== What this task involves ==
Give the entries back exactly, dropping each image.

== Stored dataset items ==
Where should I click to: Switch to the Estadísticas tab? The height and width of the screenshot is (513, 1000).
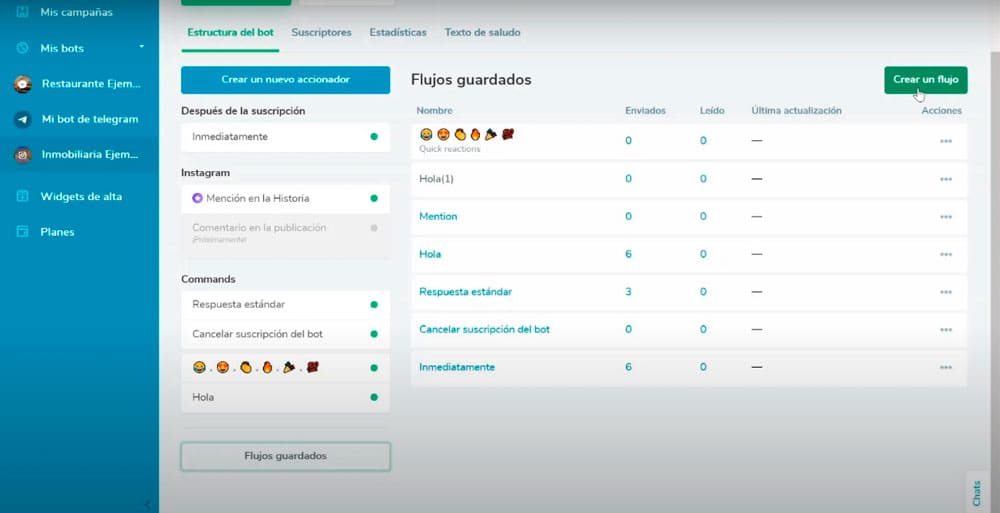[397, 32]
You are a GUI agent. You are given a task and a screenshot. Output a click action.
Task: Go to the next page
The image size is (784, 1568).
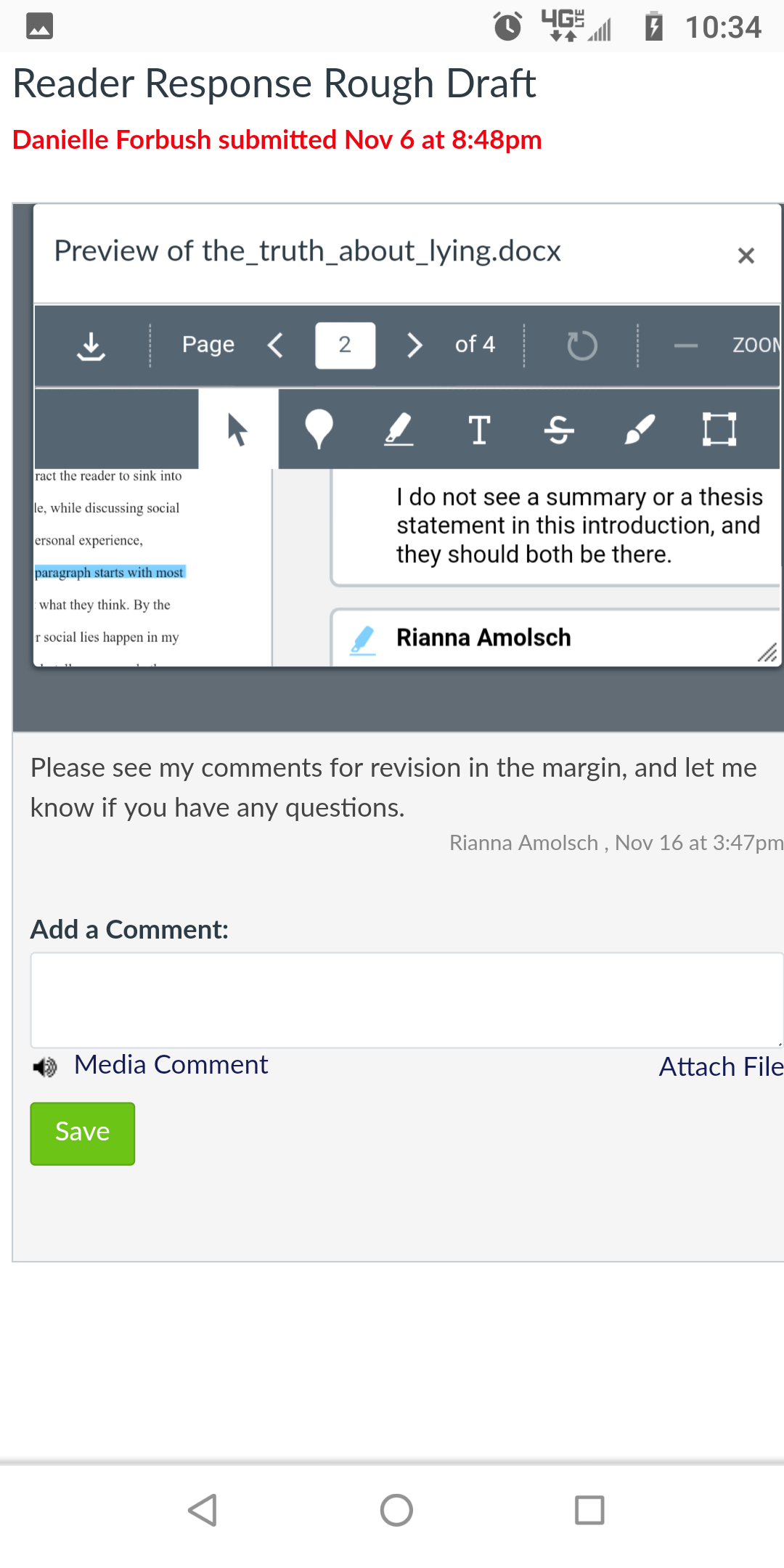click(x=414, y=346)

== Task result ==
Where should I click to: Switch to the Estadísticas tab? The height and width of the screenshot is (513, 1000).
[397, 32]
You are a GUI agent. You are given a task and a screenshot. Output a click action.
Task: Go to the next page
The image size is (784, 1568).
click(x=414, y=346)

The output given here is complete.